▸ **Exercise description**
Retype, word for word, every line of the records below starting at the one that contains "16 (151, 2227)" and ending at the one that contains "होम (13, 2526)"; include both of those lines and nothing more.

Stored data entries
----------------------------------------

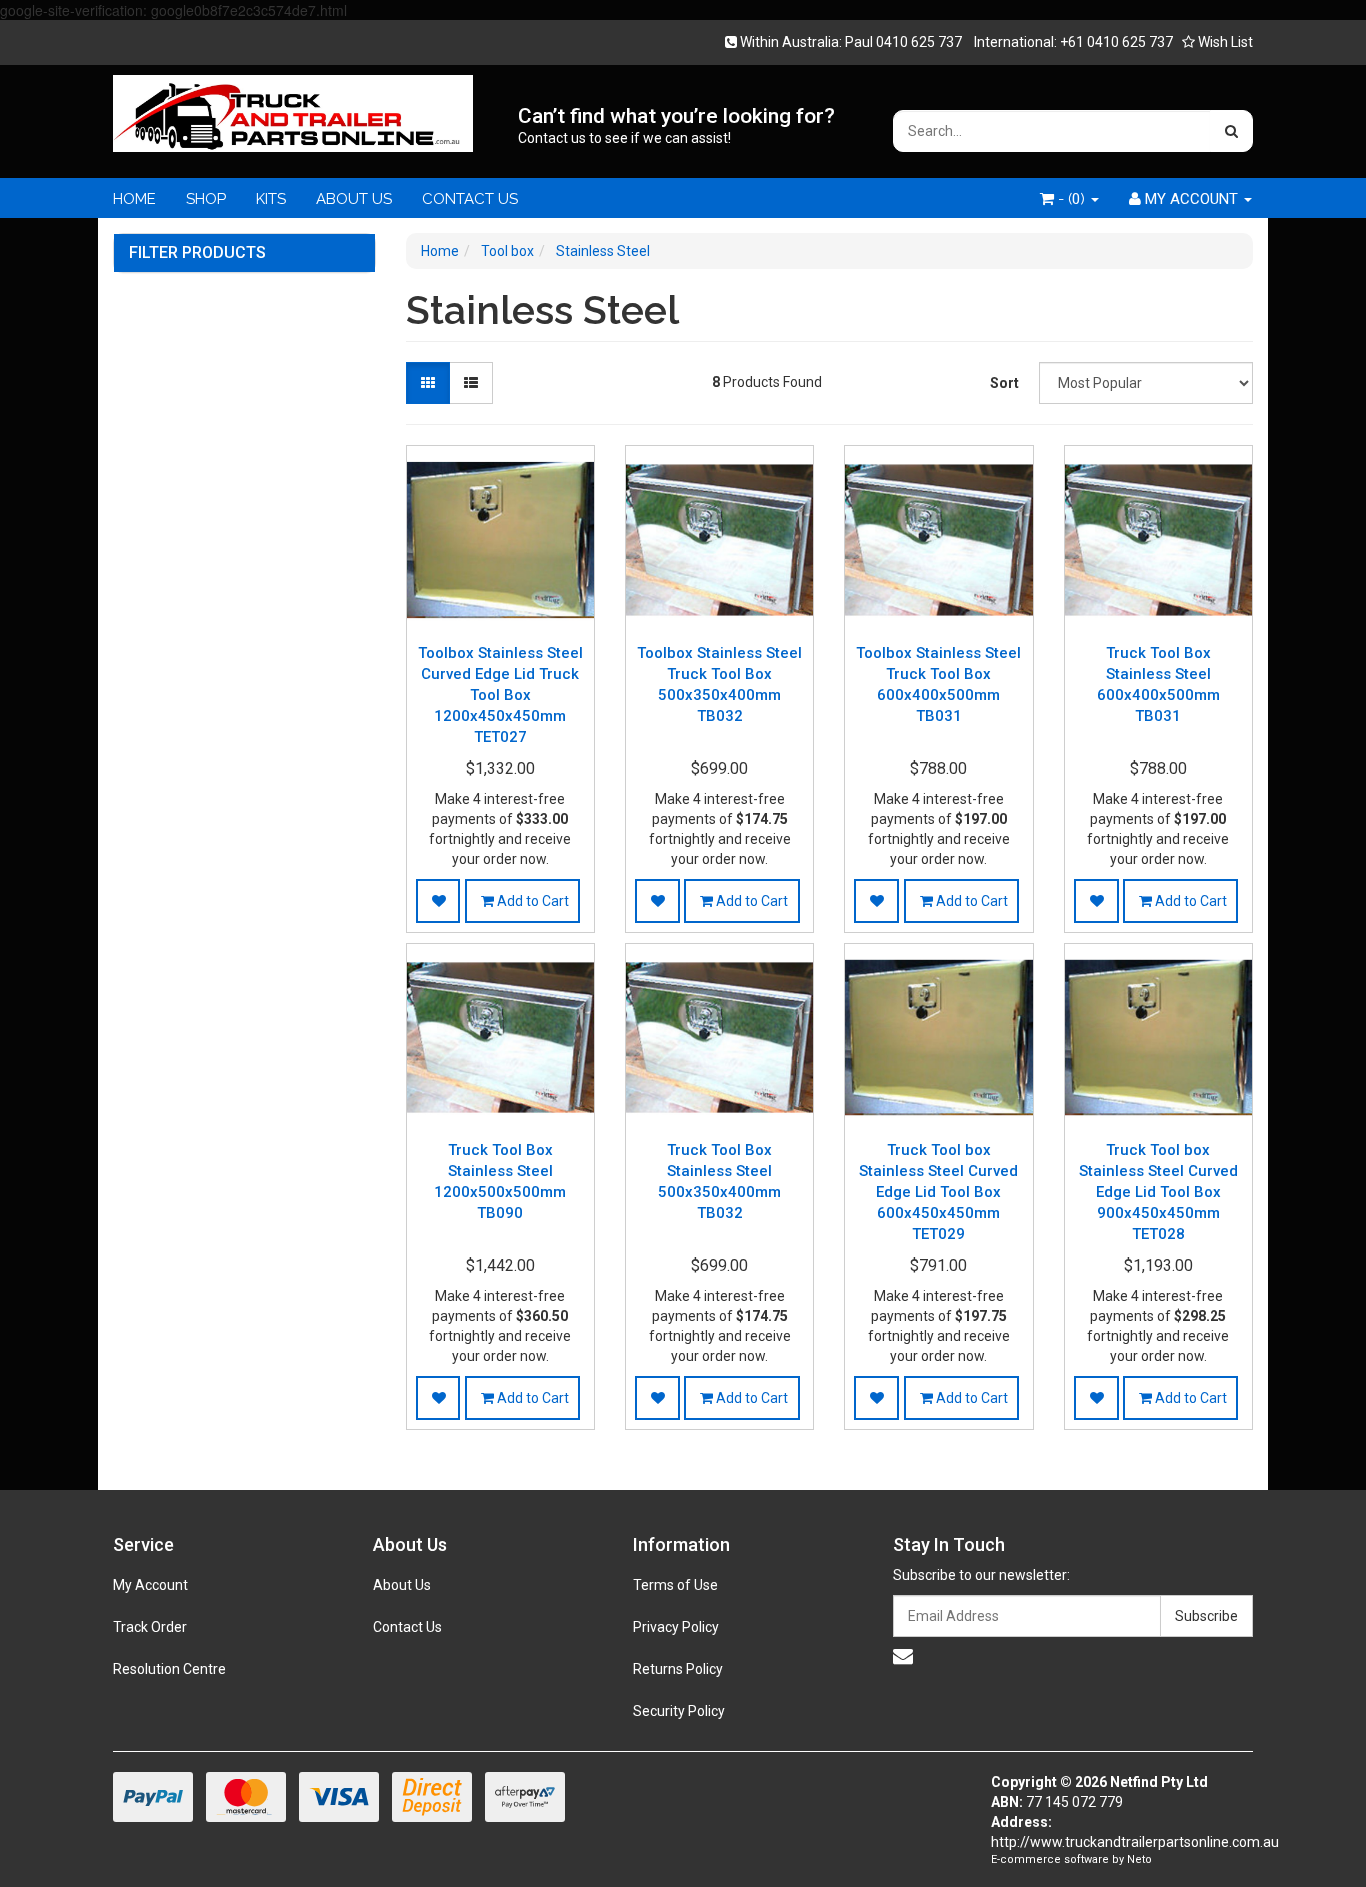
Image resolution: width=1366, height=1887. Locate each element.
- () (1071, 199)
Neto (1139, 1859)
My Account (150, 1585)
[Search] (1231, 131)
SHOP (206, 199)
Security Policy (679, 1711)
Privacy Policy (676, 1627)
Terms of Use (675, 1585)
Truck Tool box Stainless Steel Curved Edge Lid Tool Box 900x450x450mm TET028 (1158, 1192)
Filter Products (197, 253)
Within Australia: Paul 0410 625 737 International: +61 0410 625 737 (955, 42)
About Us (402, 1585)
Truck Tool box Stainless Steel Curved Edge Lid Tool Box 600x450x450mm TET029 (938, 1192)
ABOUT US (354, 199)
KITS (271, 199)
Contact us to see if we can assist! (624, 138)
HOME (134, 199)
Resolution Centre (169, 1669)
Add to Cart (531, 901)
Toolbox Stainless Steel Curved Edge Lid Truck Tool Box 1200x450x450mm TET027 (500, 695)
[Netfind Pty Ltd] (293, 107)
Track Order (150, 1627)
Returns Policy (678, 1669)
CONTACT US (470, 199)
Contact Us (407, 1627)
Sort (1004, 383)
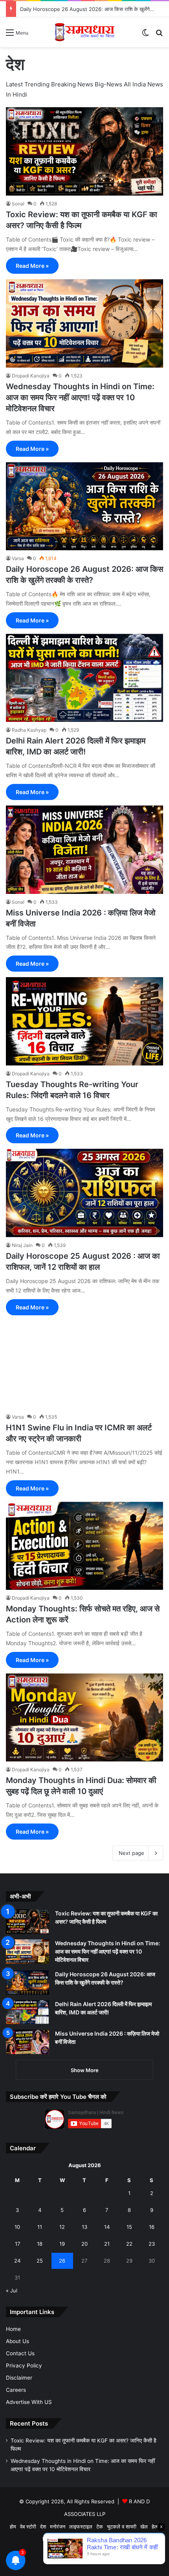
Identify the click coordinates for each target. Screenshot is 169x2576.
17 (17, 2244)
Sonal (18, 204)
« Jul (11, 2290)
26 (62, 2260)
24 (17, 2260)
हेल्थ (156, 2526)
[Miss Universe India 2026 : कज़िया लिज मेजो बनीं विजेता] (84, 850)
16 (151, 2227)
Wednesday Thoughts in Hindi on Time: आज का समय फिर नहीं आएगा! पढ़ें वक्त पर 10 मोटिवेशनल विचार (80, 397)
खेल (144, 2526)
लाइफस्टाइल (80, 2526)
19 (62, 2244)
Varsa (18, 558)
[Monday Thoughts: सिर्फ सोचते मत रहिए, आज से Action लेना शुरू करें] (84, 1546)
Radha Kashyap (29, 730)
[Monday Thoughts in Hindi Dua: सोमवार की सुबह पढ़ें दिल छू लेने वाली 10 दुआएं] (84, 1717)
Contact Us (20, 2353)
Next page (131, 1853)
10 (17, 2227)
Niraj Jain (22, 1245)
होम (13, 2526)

----------------------------------------

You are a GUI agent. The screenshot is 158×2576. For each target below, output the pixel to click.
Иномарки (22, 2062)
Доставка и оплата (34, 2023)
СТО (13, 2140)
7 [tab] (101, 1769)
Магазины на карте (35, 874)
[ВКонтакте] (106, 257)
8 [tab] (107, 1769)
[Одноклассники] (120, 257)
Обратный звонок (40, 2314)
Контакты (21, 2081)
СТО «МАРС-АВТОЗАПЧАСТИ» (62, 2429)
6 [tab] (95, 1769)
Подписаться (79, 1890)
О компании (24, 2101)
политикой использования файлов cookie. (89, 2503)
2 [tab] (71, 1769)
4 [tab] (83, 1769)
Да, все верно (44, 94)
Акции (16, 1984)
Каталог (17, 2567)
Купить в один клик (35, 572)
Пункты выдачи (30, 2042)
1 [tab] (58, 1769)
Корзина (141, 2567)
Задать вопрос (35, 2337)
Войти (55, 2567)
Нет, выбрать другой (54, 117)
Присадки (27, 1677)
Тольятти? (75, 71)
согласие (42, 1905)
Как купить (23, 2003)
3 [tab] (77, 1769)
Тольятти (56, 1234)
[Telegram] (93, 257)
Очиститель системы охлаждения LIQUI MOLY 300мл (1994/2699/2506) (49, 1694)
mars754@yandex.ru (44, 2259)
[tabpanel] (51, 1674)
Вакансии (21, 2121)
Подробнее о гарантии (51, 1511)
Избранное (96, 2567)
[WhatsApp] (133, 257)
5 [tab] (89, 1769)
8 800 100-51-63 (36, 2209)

----------------------------------------

▸ **Solution for this problem**
16 (151, 2227)
Wednesday Thoughts in Hindi on Time: आज का समय फिर नहीं आएगा! पढ़ें वक्त पर 10 मोटिवेशनल विचार (80, 397)
खेल (144, 2526)
लाइफस्टाइल (80, 2526)
19 (62, 2244)
Varsa (18, 558)
[Monday Thoughts: सिर्फ सोचते मत रहिए, आज से Action लेना शुरू करें] (84, 1546)
Radha Kashyap (29, 730)
[Monday Thoughts in Hindi Dua: सोमवार की सुबह पढ़ें दिल छू लेने वाली 10 दुआएं] (84, 1717)
Contact Us (20, 2353)
Next page (131, 1853)
10 (17, 2227)
Niraj Jain (22, 1245)
होम (13, 2526)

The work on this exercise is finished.